Forest Keeper, you asked me once to ping you to whatever Orthodox writings I translate, and this is the first time I undertook such a task since then.
One thing I do not have a handle on about the Eucharist is where the line is between the literal and the symbolic. My initial reaction to the above is that it is NOT intended to be a direct comparison to the Eucharist because it sounds much more symbolic. I base that on:
Let us now imagine the moment when the sacrament of the Eucharist is taking place. Again, this is incarnation! Again, the power of God not invisibly, not purely spiritually, but in full reality enters the feast of the offering, which in a short while will become a part of our own substance. The power feeds us, we commune with the flesh and blood, bread and wine, wheat and the vine. Christ Himself enters our flesh and blood. When He said All power is given to me in heaven and in earth, He became everywhere.
...... This is not a spiritual, symbolic, or, far worse, ideological communion. He said that the sacred feast will be He Himself and in the end it turns out that He incarnates into us!

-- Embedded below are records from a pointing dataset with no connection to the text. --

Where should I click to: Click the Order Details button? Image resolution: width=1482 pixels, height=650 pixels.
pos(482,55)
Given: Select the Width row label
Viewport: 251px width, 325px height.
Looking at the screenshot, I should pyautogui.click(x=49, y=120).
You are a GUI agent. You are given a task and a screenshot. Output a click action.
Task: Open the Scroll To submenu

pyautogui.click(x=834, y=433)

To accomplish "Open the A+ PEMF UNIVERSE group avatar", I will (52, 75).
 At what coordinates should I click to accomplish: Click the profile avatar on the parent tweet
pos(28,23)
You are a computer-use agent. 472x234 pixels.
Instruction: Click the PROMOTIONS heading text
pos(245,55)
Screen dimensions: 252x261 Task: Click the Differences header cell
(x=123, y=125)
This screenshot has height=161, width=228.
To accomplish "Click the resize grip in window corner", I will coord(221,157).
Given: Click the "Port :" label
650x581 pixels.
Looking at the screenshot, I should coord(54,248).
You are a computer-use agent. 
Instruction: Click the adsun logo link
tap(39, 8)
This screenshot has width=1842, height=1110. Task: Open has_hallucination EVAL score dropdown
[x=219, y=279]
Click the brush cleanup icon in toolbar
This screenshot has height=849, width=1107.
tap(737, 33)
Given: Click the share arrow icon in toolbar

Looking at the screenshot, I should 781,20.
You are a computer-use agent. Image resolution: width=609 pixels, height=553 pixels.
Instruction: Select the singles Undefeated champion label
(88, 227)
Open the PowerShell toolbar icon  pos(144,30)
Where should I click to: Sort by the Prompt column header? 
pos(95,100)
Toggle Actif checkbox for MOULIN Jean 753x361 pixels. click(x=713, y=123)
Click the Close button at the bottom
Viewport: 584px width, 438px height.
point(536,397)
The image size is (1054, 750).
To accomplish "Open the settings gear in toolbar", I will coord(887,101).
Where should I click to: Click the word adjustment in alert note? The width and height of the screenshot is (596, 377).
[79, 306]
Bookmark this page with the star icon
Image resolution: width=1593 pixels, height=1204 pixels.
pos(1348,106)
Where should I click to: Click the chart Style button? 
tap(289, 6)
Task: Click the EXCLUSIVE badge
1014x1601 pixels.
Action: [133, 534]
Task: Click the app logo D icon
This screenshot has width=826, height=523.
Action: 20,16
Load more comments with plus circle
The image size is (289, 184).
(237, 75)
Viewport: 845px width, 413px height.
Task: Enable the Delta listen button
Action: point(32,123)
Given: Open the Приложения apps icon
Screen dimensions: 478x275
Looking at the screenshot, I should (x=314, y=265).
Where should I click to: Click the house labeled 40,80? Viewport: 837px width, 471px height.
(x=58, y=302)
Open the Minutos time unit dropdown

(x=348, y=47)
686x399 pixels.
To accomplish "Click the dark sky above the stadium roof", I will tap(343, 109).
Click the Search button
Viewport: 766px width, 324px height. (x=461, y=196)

The summit and center of the Eucharist is incarnation of Christ in us.
So am I on the right line? Is the correct interpretation of this last passage that the communion is all literal? (I know he said earlier not to worry about the bread being actual flesh, etc.) Further, what is the difference between a spiritual communion and this kind? I don't understand why a spiritual communion would be "bad", as the author seems to imply.